53 F.R.D. 661 | E.D.N.Y | 1971
Discovery in this case has been extensive. There are scores of docket entries, some dozen formal orders and at least a like number of informal orders as a result of numerous undocketed telephone calls to the court and conferences in chambers.
Extensive depositions of Monsanto’s former Chairman of the Board and President and of a Vice-President were taken. At a hearing agreed by the parties to be “in the nature of discovery” held in December of 1968, ten witnesses, including the key defendants, were produced in court. All but two of them (experts whose testimony would have been cumulative) were examined and cross-examined at length. Plaintiffs were invited to call additional witnesses, but they refrained from doing so. At the end of the hearing the court ruled that there had been “full discovery.”
Plaintiffs make various charges of bad faith in late delivery of documents inhibiting them in conducting examinations. None of these charges has merit. The court finds that all attorneys — both those of defendants and of plaintiffs— dealt fairly and in good faith with each other. All parties have had a full opportunity to develop the facts.
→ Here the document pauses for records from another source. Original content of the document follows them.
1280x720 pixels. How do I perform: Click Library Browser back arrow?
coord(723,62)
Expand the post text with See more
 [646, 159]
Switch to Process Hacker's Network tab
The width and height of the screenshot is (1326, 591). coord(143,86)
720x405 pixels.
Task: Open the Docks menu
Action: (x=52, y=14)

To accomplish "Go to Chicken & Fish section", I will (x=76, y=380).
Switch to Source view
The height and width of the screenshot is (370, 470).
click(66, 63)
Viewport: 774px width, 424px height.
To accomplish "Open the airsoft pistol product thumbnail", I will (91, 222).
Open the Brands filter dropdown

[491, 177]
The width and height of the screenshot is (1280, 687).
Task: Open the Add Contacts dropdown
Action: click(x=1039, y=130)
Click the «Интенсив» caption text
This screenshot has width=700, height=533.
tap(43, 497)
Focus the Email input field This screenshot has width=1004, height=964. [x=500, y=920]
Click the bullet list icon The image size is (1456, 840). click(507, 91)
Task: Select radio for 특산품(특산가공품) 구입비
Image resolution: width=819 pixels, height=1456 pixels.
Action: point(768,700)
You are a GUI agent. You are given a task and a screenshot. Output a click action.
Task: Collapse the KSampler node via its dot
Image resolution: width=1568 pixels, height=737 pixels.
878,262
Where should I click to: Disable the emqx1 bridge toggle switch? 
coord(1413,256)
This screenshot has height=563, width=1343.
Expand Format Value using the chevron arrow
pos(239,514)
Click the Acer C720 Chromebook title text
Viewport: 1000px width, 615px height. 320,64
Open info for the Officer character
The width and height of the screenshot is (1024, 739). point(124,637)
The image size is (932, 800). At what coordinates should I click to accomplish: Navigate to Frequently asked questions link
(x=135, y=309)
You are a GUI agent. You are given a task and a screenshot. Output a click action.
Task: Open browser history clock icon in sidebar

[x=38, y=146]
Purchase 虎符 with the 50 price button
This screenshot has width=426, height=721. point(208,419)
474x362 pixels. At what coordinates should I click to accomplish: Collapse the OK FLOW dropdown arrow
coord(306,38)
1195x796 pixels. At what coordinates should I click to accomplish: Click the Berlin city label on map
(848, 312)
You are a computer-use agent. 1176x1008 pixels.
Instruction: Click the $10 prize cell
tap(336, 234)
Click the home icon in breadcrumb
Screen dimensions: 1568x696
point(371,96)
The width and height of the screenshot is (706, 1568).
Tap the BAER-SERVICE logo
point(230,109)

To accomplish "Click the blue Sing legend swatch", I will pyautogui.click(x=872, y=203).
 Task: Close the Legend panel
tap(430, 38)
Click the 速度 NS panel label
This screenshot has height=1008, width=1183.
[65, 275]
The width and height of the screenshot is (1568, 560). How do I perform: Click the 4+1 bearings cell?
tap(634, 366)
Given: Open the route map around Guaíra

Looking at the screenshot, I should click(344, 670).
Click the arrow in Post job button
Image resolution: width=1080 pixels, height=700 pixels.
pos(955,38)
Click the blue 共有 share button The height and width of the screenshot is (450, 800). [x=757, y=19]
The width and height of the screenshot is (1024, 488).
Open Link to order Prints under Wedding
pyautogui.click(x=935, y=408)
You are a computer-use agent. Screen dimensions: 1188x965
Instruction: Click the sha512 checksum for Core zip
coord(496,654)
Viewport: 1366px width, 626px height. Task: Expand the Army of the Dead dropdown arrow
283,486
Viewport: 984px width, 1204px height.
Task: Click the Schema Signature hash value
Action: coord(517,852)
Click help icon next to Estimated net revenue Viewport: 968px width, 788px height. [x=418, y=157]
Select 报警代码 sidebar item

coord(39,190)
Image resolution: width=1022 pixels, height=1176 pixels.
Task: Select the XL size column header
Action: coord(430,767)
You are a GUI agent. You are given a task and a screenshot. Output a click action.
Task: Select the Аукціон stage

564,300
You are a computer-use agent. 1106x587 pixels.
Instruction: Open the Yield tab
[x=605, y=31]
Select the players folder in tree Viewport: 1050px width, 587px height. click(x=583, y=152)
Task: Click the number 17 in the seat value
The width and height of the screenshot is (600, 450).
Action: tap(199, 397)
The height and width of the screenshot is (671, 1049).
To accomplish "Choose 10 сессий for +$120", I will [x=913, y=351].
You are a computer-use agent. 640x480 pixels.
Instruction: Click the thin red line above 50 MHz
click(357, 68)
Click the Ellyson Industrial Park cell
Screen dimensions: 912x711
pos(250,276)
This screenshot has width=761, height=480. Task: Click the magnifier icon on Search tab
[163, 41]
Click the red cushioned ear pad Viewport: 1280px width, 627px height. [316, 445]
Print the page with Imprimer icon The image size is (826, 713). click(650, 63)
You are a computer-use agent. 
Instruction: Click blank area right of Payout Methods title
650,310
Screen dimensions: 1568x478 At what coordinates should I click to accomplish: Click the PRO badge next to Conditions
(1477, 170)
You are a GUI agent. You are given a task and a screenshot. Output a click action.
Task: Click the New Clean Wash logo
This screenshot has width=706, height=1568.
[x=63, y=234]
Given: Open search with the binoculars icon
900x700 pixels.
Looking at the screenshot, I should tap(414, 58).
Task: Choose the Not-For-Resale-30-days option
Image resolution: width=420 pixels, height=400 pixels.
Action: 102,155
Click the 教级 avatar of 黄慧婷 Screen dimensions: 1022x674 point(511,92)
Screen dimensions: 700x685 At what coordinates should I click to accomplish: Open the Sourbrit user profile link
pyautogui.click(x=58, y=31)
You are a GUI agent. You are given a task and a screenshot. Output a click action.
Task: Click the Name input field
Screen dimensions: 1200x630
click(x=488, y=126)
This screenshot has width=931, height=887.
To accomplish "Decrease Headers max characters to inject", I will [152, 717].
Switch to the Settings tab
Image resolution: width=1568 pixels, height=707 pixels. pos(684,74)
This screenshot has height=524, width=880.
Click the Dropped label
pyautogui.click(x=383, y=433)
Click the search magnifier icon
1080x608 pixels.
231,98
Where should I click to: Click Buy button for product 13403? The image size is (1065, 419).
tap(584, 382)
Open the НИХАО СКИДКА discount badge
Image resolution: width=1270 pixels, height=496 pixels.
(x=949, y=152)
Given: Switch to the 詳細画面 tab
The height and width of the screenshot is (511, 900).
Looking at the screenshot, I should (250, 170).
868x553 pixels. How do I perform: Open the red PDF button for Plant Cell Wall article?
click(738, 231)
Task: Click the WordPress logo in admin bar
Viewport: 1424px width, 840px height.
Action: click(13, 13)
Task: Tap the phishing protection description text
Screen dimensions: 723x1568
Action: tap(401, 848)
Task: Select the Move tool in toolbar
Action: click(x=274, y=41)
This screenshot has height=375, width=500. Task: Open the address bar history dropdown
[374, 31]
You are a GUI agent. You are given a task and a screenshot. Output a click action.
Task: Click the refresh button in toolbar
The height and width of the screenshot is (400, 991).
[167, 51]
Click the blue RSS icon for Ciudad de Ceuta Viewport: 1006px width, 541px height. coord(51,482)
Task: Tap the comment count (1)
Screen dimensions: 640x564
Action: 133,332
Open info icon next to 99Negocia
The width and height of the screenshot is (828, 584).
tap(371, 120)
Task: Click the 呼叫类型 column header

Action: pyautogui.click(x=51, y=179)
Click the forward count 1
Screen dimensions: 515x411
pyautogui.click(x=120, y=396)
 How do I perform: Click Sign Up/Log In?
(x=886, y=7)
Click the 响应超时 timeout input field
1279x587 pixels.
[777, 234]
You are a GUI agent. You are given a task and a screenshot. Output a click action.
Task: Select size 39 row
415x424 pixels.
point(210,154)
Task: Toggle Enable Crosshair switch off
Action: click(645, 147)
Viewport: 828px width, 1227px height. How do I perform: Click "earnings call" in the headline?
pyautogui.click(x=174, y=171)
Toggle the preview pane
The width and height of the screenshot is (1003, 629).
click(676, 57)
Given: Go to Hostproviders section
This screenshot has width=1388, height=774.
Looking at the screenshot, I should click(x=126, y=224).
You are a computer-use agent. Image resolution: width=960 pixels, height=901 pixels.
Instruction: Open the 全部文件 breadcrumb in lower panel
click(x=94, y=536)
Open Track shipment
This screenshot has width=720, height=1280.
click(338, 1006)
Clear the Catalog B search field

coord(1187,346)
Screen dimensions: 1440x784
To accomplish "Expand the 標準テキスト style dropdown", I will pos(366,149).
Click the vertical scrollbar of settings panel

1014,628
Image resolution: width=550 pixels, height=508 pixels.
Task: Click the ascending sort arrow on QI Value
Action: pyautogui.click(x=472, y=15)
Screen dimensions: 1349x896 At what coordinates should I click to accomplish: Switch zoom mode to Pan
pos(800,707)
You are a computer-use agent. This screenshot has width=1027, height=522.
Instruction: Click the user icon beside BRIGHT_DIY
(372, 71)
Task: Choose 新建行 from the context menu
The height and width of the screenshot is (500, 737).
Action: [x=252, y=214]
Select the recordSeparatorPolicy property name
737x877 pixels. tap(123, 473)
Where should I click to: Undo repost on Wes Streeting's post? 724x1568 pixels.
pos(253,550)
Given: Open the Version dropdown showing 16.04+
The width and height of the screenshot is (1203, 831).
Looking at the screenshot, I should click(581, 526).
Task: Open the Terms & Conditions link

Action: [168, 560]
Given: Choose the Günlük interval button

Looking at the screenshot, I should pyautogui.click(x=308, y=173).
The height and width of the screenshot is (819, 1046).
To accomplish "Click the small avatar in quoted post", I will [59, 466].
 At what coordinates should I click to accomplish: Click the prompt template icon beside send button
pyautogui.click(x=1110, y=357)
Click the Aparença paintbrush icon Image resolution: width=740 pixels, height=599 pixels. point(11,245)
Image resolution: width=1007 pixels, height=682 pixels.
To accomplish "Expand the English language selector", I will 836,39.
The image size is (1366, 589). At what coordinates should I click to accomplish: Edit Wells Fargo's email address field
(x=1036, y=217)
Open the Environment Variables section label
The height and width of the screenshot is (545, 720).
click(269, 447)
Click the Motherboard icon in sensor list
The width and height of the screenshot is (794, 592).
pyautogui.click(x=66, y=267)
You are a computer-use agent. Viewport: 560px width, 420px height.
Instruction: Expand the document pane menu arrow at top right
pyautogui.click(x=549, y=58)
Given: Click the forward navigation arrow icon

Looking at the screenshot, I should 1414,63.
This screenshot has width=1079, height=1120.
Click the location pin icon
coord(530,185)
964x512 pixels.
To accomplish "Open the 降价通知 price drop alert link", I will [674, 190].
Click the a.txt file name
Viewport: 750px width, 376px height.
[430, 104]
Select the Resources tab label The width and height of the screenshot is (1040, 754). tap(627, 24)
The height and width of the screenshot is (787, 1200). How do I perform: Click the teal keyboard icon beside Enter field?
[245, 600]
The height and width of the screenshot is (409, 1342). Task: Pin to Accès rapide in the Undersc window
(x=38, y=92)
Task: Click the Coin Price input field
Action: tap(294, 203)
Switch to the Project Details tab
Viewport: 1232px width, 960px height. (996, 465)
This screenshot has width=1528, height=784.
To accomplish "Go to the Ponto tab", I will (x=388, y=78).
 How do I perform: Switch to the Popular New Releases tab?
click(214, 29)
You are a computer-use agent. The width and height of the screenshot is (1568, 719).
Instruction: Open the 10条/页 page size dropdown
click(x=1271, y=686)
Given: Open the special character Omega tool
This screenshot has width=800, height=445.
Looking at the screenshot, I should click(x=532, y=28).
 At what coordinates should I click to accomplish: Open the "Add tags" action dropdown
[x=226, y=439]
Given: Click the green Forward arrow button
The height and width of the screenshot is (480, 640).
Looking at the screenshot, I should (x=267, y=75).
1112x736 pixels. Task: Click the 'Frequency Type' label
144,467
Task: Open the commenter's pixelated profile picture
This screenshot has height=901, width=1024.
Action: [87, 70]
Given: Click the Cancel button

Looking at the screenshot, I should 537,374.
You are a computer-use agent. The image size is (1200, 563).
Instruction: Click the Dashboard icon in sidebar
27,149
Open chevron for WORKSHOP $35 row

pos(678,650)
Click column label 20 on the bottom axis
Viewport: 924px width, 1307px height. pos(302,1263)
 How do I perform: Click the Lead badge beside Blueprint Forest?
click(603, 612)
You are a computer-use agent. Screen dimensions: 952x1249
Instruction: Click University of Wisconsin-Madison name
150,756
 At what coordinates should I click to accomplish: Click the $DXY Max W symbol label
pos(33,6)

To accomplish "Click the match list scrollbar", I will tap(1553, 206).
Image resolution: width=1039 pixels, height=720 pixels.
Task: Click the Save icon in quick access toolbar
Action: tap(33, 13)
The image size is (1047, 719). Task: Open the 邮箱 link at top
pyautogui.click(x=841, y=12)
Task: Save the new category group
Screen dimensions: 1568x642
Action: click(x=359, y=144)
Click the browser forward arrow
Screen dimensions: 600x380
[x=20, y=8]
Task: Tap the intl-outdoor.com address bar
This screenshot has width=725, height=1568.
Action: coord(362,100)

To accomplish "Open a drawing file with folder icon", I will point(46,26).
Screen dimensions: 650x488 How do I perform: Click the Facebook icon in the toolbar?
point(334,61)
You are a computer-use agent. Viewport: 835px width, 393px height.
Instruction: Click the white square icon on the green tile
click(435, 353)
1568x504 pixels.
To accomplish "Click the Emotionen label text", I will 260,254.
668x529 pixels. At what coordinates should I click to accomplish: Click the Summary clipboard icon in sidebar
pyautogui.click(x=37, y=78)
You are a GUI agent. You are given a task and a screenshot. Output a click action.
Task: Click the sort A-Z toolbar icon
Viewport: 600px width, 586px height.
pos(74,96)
On August 23, 1971, some two years after discovery was completed and motions for summary judgment were submitted, plaintiffs for the first time supplied an affidavit from a witness of their own, Sidney Robbins, Professor of Finance at the Columbia University Graduate School of Business. Professor Robbins was permitted to testify and was cross-examined at some length. His affidavit suggests a number of avenues of discovery that might be helpful in preparing plaintiffs’ case. They are set out indented and single spaced below, with the Court’s analysis of their possible value immediately following:
I
In order to be of assistance to the Court in demonstrating which of the operating problems that Monsanto was encountering, would be of significance*663 to an investor, I would need to see the projected capital costs, the fixed overhead, and the incremental costs associated with each of the [new capital] projects, and their relation to the projection of earnings shown in the Monsanto budgets. I understand that plaintiffs have not had access to these figures.
The basic budget and data available to management on this subject was given to plaintiffs. When defendants were available to plaintiffs for cross-examination there was no suggestion that defendants were aware of any substantial information not known to plaintiffs as a result of discovery or general knowledge.
II
In order to be in a position to meaningfully question Monsanto’s management as to the assumptions and procedures adopted in the preparation of the company’s budget, and as to what actually transpired in comparison with the budget, it is necessary to have more data than is now available. For this purpose, it would be essential to know such things as the reliability of prior budgets, and the procedures adopted to correct any errors, the capacity levels of facilities, etc. of particular significance is the unit cost for various products, including both the fixed overhead and the incremental cost (this breakdown is vital, for unit cost will vary considerably, depending upon the degree of utilization of facilities).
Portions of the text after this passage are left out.